Le regionali sono un’altra partita, e lì ci sono regioni che vanno e andranno chiaramente a destra (come è stato per Calabria e Marche e avverrà per il Veneto) e altre chiaramente appannaggio del centrosinistra, almeno come pronostico: dopo la Toscana, dovrebbero confermarsi anche Puglia e Campania; ma l’incidenza nazionale è minima, e alle regionali contano molto i rapporti tra politici e territori, e lì chi detiene il potere elargisce, occupa spazi, è ben presente ogni giorno.
Il voto politico nazionale è cosa diversa e, mai come nei nostri giorni, è legato – inutile dirlo – agli scenari della politica internazionale e alle posizioni che si esprimono sui conflitti in atto e sulla spesa militare, che hanno una centralità mai vista dal dopoguerra.

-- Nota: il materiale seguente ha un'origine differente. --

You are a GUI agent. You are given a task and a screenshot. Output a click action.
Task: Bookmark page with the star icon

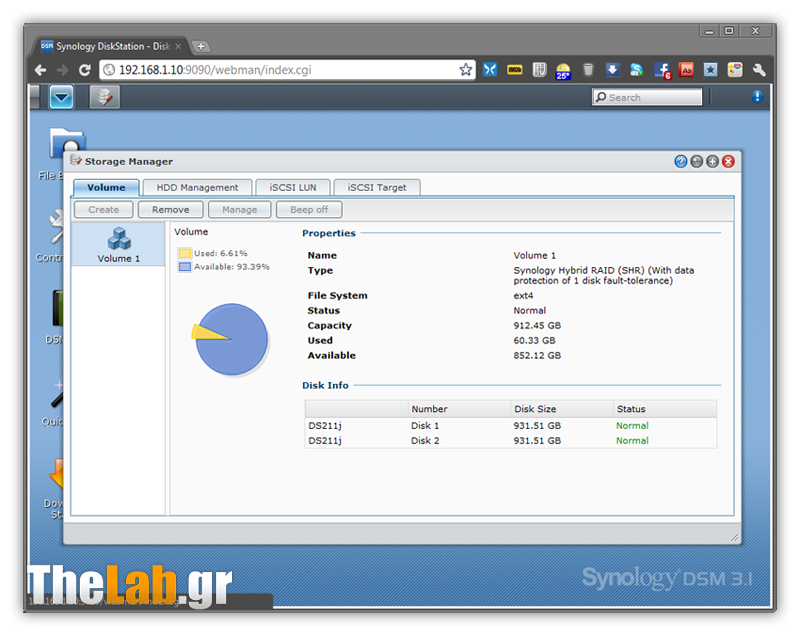click(466, 70)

Un focus sul centrosinistra non può non partire dalla forte contraddizione del campo largo e larghissimo (dal quale intanto si è sottratto Calenda con la sua Azione), che è il tema centrale di discussione per questo schieramento. Non a caso, c’è gran movimento per indirizzare le scelte dell’opposizione. Da una parte, sul fronte riformista, l’opposizione come progetto di potenziale, reale governo alternativo al centrodestra. A tale proposito, è di qualche giorno fa un interessante convegno con personalità del PD che, essendo dichiara connotazione riformista, nutrono il timore che la linea dell’opposizione radicale lasci spazi enormi alla destra e garantisca a Meloni il voto dei moderati e dei centristi. Dall’altra parte, l’opposizione attestata su una forte mobilitazione continua e identitaria della sinistra-sinistra, con conseguente radicalizzazione dello scontro col governo e con la premier Giorgia Meloni, come attestano le continue mobilitazioni di piazza e la saldatura ormai avvenuta con la CGIL di Landini. Su questa dicotomia, questo doppio binario, il centrosinistra dovrà fare chiarezza, e dovrà farlo soprattutto il perno di qualunque alleanza di questa area: il Partito Democratico. Le carte sono in mano ad Elly Schlein che, certamente sino ad oggi, ha consolidato il consenso attorno al suo partito, ed a lei va il merito di credere davvero alla politica del tenere tutti dentro, da Renzi ai 5 Stelle, ma che, di conseguenza, è chiamata a mantenere davvero tutti dentro a un progetto complessivo cui il Paese possa guardare seriamente come a un’alternativa concreta e possibile al centrodestra di governo, e di questo governo in particolare.
E non sarà facile, anche perché il principale alleato (il Movimento 5 Stelle di Conte) agisce secondo schemi tattici e svicola spesso, sullo sfondo di una battaglia per la premiership dove tutti sappiamo che Giuseppe Conte – forte della sua esperienza maturata a Palazzo Chigi – farà di tutto per cercare di strappare la candidatura ad una Elly Schlein non considerata all’unanimità adatta per quel ruolo, né risulta realistico pensare ad un’altra candidatura in casa Pd. Il nome di Silvia Salis, attuale sindaco di Genova, appare infatti più una boutade proveniente soprattutto da Renzi che una reale possibilità.